Cytoplasmic addition of 10 nM β1a to ASI(+)RyR1 channels produced a significant ~4.4-fold increase in relative P o and a significantly smaller ~2.3-fold increase in relative P o of ASI(-)RyR1 (Fig. 5c). There was no significant difference between the degree of activation of the two RyR1 splice variants following application of 50 nM β1a (Fig. 5c), so that the efficacy of 10 nM β1a on ASI(−)RyR1 isoform appears to be less than that on ASI(+)RyR1. Therefore, the responses of both ASI(-)RyR1 and RyR2 that lack the ASI sequence to application of 10 nM β1a are significantly reduced compared with RyR proteins that contain the ASI sequence, i.e., ASI(+)RyR1 or adult RyR1 isolated from rabbit skeletal muscle.
The impact of the polybasic K3495-R3502 residues on EC coupling and β1a activation of RyR1
The RyR1 polybasic motif facilitates EC coupling in expressing dyspedic myotubes
The PMB (residues K3495-R3502) in RyR1, located immediately downstream from the ASI region (A3481-Q3485), has been implicated in β1a binding to RyR1 and EC coupling . To assess the effect of the PMB on the interaction between β1a and RyR1 channels in bilayers, a mutant of RyR1 in which all six polybasic residues were substituted with glutamines (RyR1 K-Q) was constructed. The functional effects of the RyR1 K-Q mutant on voltage-gated SR Ca2+ release and DHPR L-type currents were confirmed following expression in dyspedic myotubes .

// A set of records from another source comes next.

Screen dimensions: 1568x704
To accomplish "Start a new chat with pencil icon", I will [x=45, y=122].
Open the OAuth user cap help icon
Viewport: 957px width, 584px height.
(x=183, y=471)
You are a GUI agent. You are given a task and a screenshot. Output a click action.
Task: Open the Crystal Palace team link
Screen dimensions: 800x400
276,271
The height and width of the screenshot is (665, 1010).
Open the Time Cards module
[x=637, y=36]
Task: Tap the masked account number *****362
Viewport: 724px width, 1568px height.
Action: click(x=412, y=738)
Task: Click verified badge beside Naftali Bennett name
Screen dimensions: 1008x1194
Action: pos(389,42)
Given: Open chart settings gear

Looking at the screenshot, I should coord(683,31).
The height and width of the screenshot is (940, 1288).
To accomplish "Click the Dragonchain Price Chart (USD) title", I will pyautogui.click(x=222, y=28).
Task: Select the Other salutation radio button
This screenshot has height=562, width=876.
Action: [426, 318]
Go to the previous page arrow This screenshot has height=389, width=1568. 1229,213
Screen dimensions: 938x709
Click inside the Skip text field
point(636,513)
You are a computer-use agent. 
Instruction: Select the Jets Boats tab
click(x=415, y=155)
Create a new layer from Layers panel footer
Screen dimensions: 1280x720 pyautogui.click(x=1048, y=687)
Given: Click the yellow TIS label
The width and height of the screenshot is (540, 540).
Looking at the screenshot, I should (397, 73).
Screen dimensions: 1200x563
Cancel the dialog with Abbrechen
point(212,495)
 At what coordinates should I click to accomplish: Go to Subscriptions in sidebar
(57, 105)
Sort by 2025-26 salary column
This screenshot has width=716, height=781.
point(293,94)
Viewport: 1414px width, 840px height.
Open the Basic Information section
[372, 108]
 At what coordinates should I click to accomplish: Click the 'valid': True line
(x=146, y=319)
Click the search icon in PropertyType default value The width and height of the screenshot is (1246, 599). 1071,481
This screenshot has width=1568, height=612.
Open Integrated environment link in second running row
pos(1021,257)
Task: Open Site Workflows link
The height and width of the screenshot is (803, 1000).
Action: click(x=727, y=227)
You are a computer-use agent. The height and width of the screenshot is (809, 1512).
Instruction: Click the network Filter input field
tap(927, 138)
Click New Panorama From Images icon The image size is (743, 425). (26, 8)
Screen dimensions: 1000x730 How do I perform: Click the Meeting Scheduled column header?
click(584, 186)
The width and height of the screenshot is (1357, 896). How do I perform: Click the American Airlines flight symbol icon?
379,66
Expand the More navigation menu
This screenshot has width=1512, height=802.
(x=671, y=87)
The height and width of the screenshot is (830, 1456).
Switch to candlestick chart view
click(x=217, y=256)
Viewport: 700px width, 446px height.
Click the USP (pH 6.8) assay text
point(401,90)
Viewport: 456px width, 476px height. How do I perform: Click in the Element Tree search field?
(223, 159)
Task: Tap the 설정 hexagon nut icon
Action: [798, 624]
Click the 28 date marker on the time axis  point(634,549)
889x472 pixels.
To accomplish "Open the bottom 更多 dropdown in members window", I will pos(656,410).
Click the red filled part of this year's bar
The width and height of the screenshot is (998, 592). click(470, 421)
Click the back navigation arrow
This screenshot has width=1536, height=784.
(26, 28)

The small reduction in G max is unlikely to fully account for the large reduction in voltage-induced SR Ca2+ release observed in RyR1 K-Q-expressing myotubes (Fig. 6d). This is supported by the sigmoidal voltage dependence of peak Ca2+ release, a feature of skeletal-type EC coupling demonstrating that Ca2+ release is independent of Ca2+ influx. The reduction in depolarization-induced DHPR currents and SR Ca2+ release could have resulted from poor targeting of the RyR1 K-Q mutant to the triad junction. However, double immunofluorescence labeling of RyR1 and the DHPR α1 subunit in expressing myotubes indicates that the DHPR and RyR1 proteins similarly co-localized as indicated by the yellow puncta in the overlays shown in Additional file 1. Therefore, compared to WT RyR1, the efficacy of voltage-induced SR Ca2+ release is reduced in RyR1 K-Q-expressing myotubes.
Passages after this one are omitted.